Na deze uitwisseling van kanonschoten liet Van Bylandt de vlag strijken (een teken dat hij zich overgaf) en gaf signaal aan de andere Nederlandse schepen om hetzelfde te doen. Dit kwam als een verrassing, omdat het Nederlandse schepen verboden was zich over te geven zolang ze nog in staat waren door te vechten, zelf als het vlaggenschip zich al had overgegeven. Later bleek dat Van Bylandt al voor vertrek uit Texel bevel aan zijn kapiteins had gegeven om zich over te geven als hij hiertoe signaal gaf. Hij verklaarde later dat hij deze geheime orders had gegeven, omdat hij voorzag dat hij zou worden geconfronteerd met een enorme Britse superioriteit in schepen en kanons, en dat tegenstand daarom nutteloos zou zijn. Hij had daarom besloten om in zo'n geval alleen symbolische tegenstand te bieden, net genoeg om een eervol verlies te behalen, om onnodig bloedverlies te voorkomen.[13]
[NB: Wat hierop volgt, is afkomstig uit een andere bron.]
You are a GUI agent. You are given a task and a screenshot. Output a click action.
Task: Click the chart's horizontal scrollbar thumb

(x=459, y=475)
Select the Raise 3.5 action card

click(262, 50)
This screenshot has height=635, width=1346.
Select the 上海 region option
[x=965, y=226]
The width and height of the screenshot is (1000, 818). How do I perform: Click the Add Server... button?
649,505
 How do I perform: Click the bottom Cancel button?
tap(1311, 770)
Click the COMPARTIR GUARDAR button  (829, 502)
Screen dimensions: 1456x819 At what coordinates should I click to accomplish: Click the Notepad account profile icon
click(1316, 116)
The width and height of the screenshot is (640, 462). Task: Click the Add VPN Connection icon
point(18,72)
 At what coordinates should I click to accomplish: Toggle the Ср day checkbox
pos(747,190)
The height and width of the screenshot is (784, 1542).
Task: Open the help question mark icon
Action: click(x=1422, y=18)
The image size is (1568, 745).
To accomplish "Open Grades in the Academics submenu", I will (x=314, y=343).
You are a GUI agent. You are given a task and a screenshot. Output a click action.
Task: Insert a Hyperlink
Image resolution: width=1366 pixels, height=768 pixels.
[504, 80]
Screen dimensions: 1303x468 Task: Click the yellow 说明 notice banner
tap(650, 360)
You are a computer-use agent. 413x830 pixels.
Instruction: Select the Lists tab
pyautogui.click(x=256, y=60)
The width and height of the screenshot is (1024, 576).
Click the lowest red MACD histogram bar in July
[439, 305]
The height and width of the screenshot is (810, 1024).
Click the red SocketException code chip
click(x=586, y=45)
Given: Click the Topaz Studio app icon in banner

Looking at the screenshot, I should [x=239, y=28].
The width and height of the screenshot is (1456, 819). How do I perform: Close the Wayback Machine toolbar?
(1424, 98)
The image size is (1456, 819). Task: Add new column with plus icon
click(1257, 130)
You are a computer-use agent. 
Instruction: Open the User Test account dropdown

Dit was een typisch voorbeeld van 18e-eeuwse strijdvoering die, anders dan moderne strijdvoering, bedoeld was om onnodig verlies te voorkomen. De Britten interpreteerden het strijken van de vlag zoals het bedoeld was: om de gevechtshandelingen te beëindigen en niet om zich werkelijk over te geven. Ze maakten geen poging om de Nederlandse oorlogsschepen te enteren. Fielding voerde alsnog zijn inspectie van de resterende vijf koopvaardijschepen uit en nam de schepen in beslag toen hij "gesmokkelde" hennep aan boord vond. Hij stuurde bericht naar Van Bylandt dat hij zijn vlag weer mocht hijsen en verder varen. Van Bylandt antwoordde echter dat hij de koopvaardijschepen niet wou achterlaten. Fielding, mogelijk geïrriteerd door Van Bylandts antwoord, eiste dat de Nederlandse schepen de Britse vlag zouden salueren. Dit was zijn recht zoals bepaald door verschillende Britse-Nederlandse verdragen. In normale omstandigheden zouden de Nederlanders hiermee akkoord zijn gegaan, maar in dit geval deed Van Bylandt het alleen onder protest, om zo aan te tonen dat de Nederlanders zich, anders dan de Britten, wel aan de verdragen hielden. Nederlandse publieke opinie zou zich later hierdoor tegen Van Bylandt keren. Uiteindelijk vertrok het Britse eskader met de Nederlandse koopvaardijschepen naar de Engelse haven Portsmouth. Van Bylandt vergezelde de schepen naar Portsmouth en beklaagde zich vervolgens bij de Nederlandse ambassadeur in Londen, graaf Johan Walraad van Welderen.[14]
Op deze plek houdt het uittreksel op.